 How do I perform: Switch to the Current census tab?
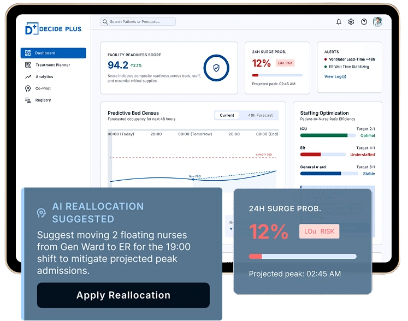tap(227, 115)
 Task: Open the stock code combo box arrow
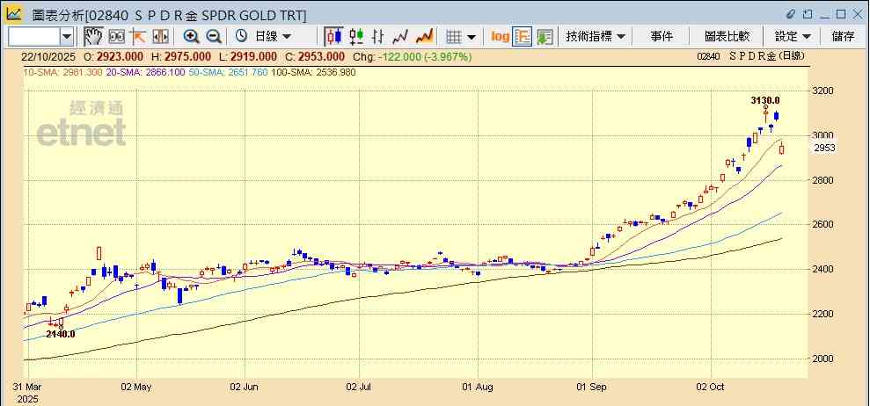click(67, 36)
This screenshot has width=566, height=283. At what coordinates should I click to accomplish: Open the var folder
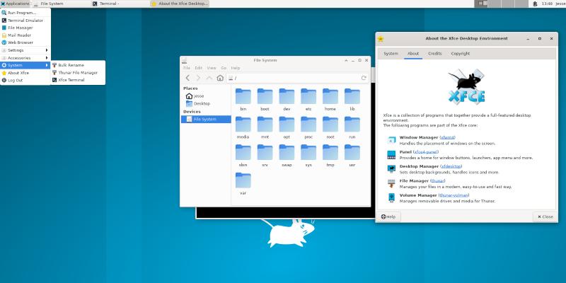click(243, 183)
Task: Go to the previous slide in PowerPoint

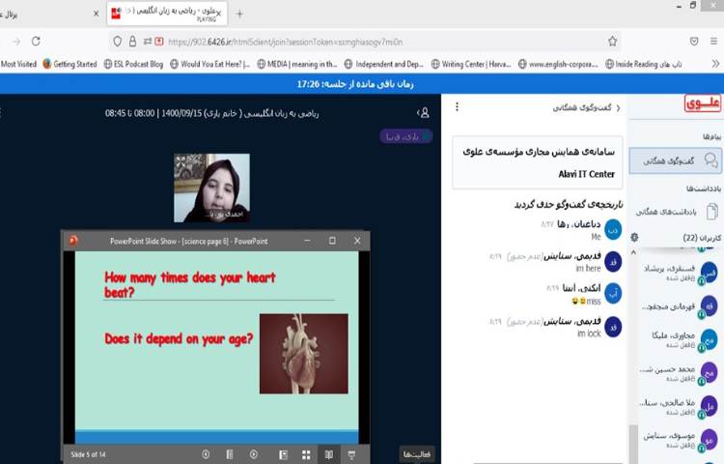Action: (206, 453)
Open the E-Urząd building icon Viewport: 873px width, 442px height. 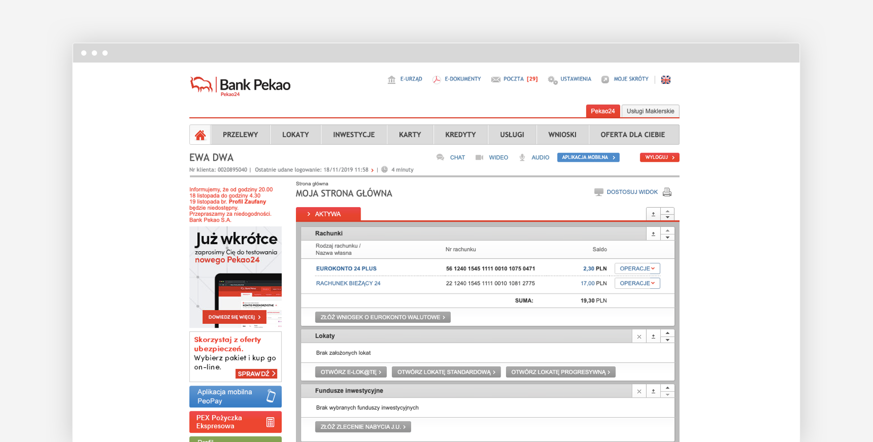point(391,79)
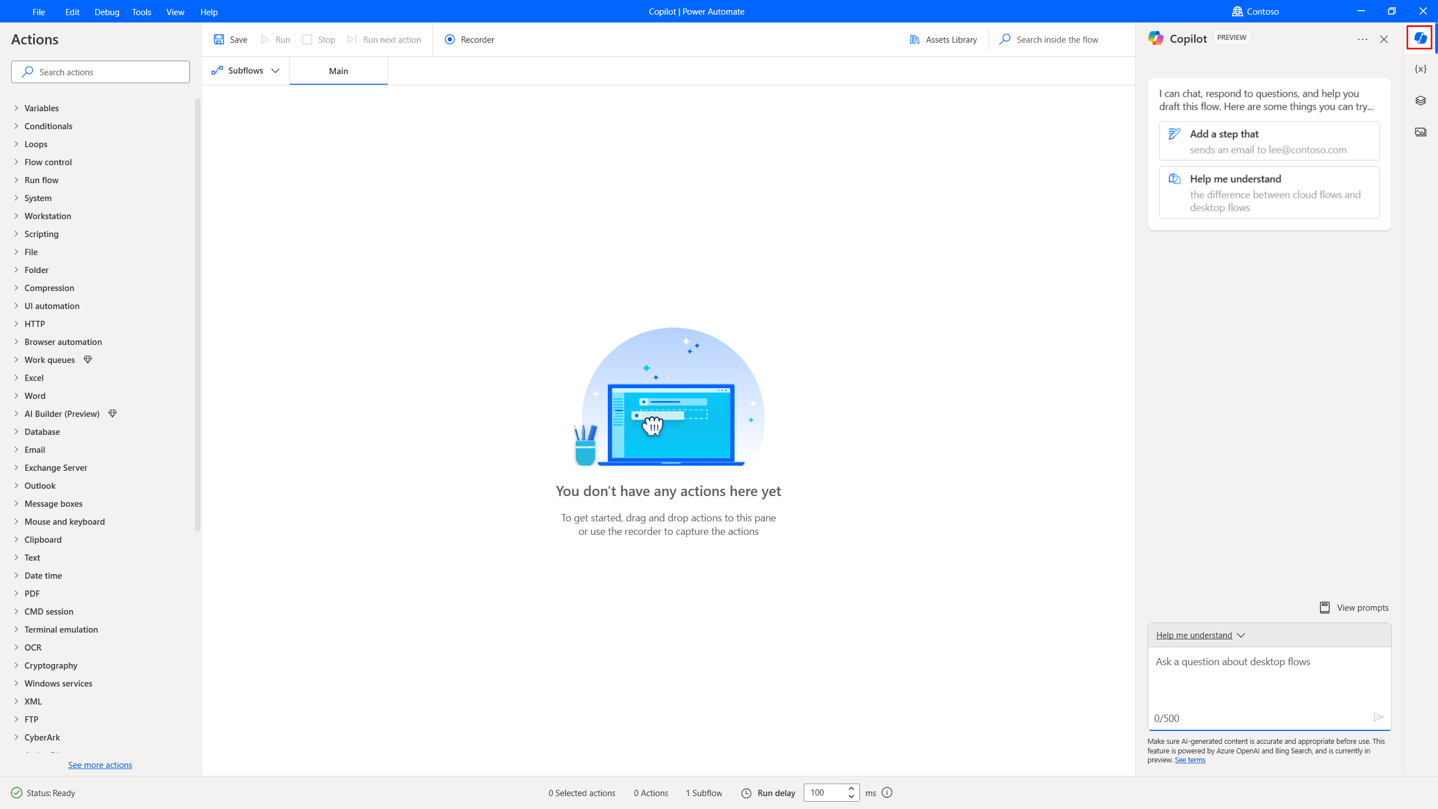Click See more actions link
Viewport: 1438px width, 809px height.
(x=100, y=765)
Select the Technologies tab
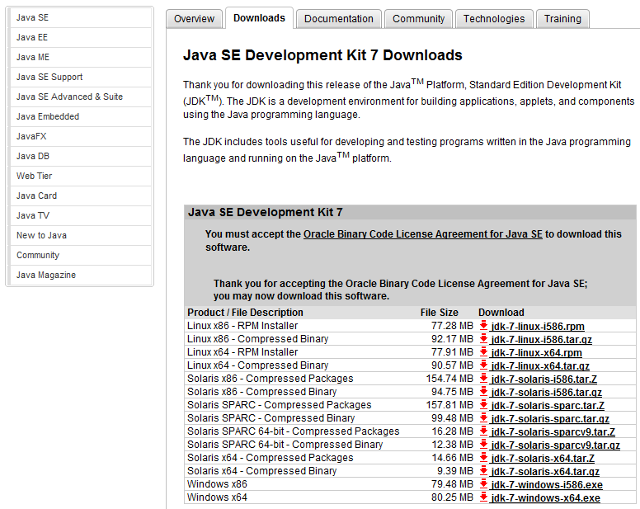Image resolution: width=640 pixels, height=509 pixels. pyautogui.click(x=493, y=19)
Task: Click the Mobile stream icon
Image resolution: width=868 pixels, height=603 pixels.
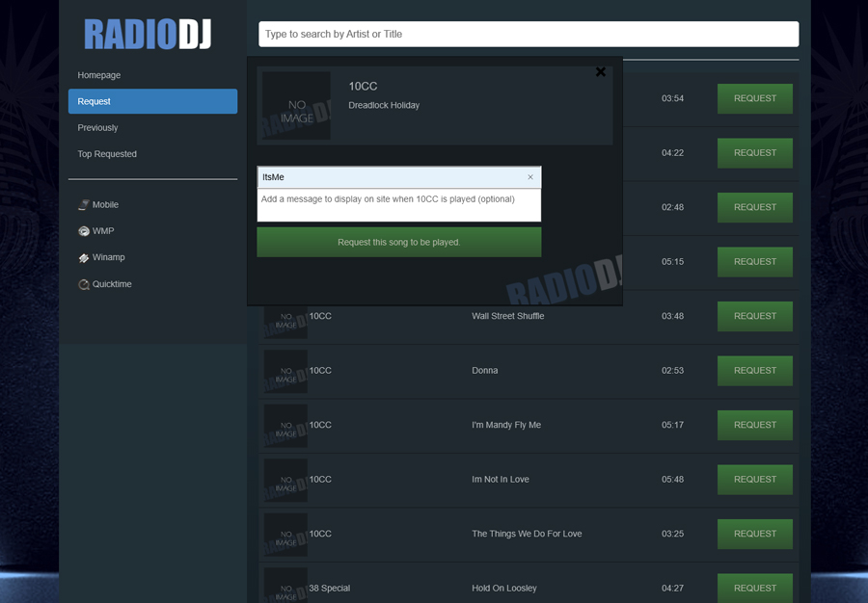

--

» WHAT THE EXERCISE ASKS
Return, exactly and without extra lines, everything from the line with "Task: Click the Mobile stream icon" through the last line of the material above, both included. Pictures must be dropped.

» WRITTEN SOLUTION
Task: Click the Mobile stream icon
Image resolution: width=868 pixels, height=603 pixels.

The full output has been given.